Exclusion criteria. ROM less than 40° for the tested movements caused by contracture of an involved joint or by shrinkage of soft tissue due to scars. Other exclusion criteria were progression of the lesion, and systemic disease of the peripheral nervous system or the central nervous system.
Original and modified MRC scale
The original MRC scale is shown in Table I. The mMRC scale (Table II) was designed as follows: grades 0, 1, 2 and 5 of the mMRC scale are in conformity with the original MRC scale; and grades 3 and 4 are modified by including the active ROM in the grading system.
| Table I. Medical Research Council scale. Aids to examination of the peripheral nervous system.

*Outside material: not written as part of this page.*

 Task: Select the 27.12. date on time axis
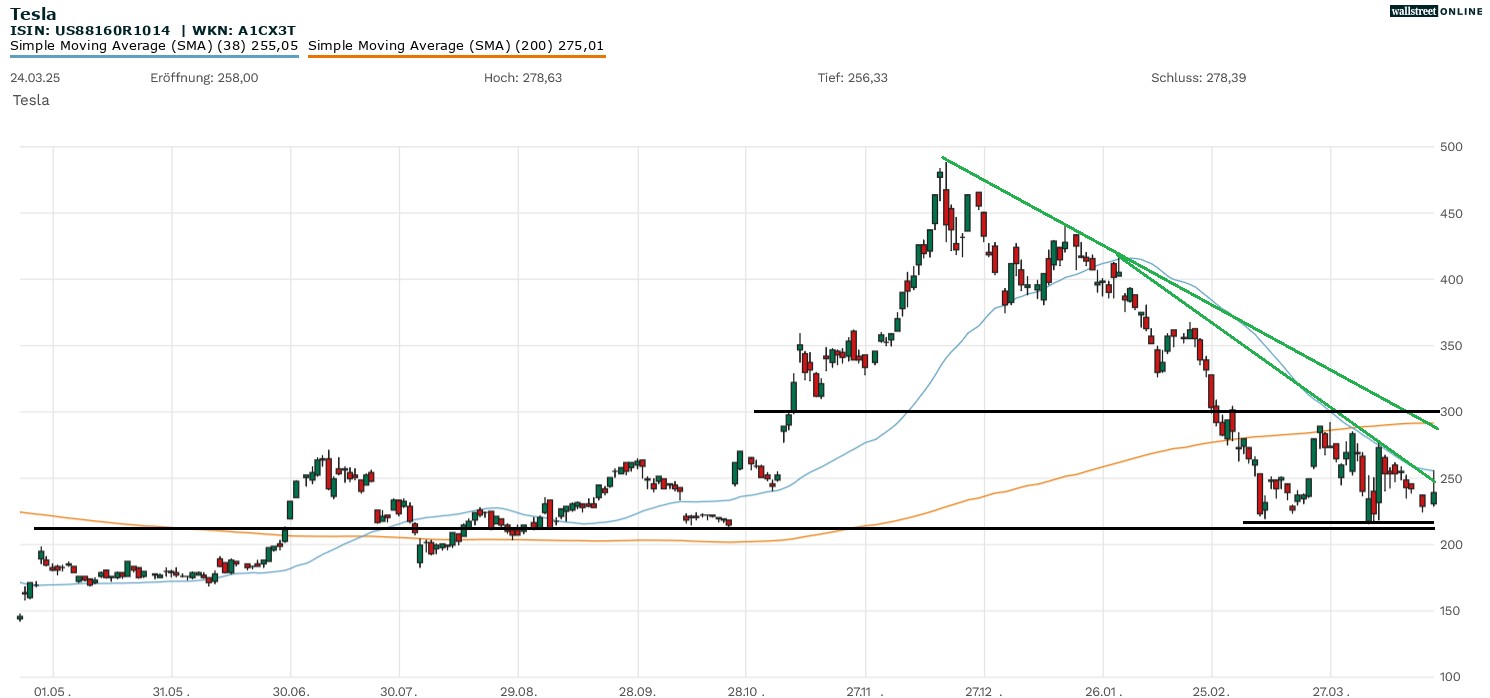point(984,691)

Memorandum no. 45. London: Her Majesty’s Stationery Office; 1976 |
| 0 | No contraction |
| 1 | Flicker or trace contraction |
| 2 | Active movement, with gravity eliminated |
| 3 | Active movement against gravity |
| 4 | Active movement against gravity and resistance |
| 5 | Normal power |
| Table II. Medical Research Council scale modified according to Paternostro-Sluga et al. |
| 0 | No contraction |
| 1 | Flicker or trace contraction |
| 2 | Active movement, with gravity eliminated |
| 2–3 | Active movement against gravity over less than 50% of the feasible ROM |
| 3 | Active movement against gravity over more than 50% of the feasible ROM |
| 3–4 | Active movement against resistance over less than 50% of the feasible ROM |
| 4 | Active movement against resistance over more than 50% of the feasible ROM |
| 4–5 | Active movement against strong resistance over the feasible ROM, but distinctly weaker than the contralateral side |
| 5 | Normal power |
| ROM: range of motion. |
ROM was measured visually.
Procedure
The strength of wrist extension (extensor carpi ulnaris and radialis muscles), extrinsic finger extension (extensor digitorum muscle) and grip (flexor digitorum superficialis and profundus muscle, intrinsic hand muscles) were evaluated by MMT, graded by the original MRC and mMRC scale. A quantitative muscle testing of grip strength was performed using the Jamar dynamometer (Jamar TEC, Clifton, USA) (9).

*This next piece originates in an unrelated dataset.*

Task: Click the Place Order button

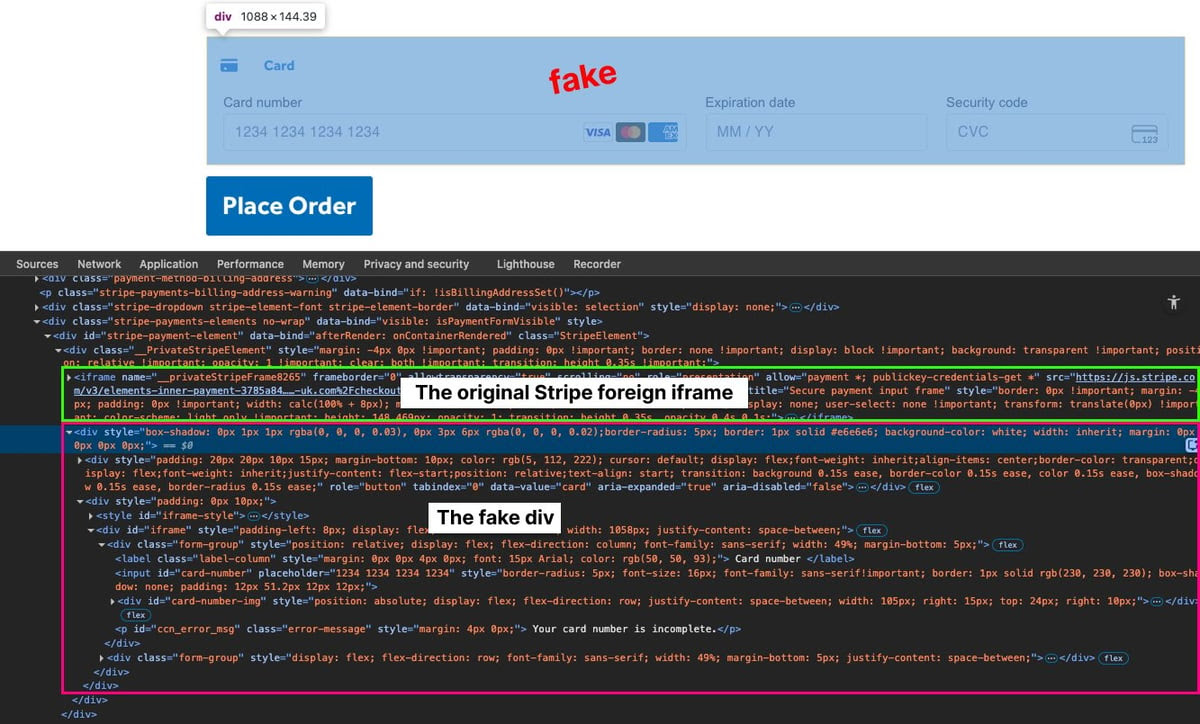Action: [289, 206]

Three measurements were taken from the affected and the healthy hand. The testing procedure of inter-rater reliability included 15 min rest between the assessments of the different raters to avoid muscle fatigue.
All positions and procedures for testing were standardized, strictly defined, and in accordance with the recommendations of the MRC (8).
As a first step, a pilot study comprising 5 patients was performed. The results were used to discuss the problems of clinical testing that arose during the assessment of muscle strength and to estimate the required sample size. Thereafter, the process of clinical strength testing was defined in greater detail and the examiners trained together twice. The pilot patients were not included in the study. Based on the observed standard errors of the pair-wise weighted kappa values in the pilot study, a sample size of at least 30 patients was deemed necessary to achieve weighted kappa estimates with a standard error of less than 0.025 (10).
MMT with the modified MRC scale according to Paternostro-Sluga et al.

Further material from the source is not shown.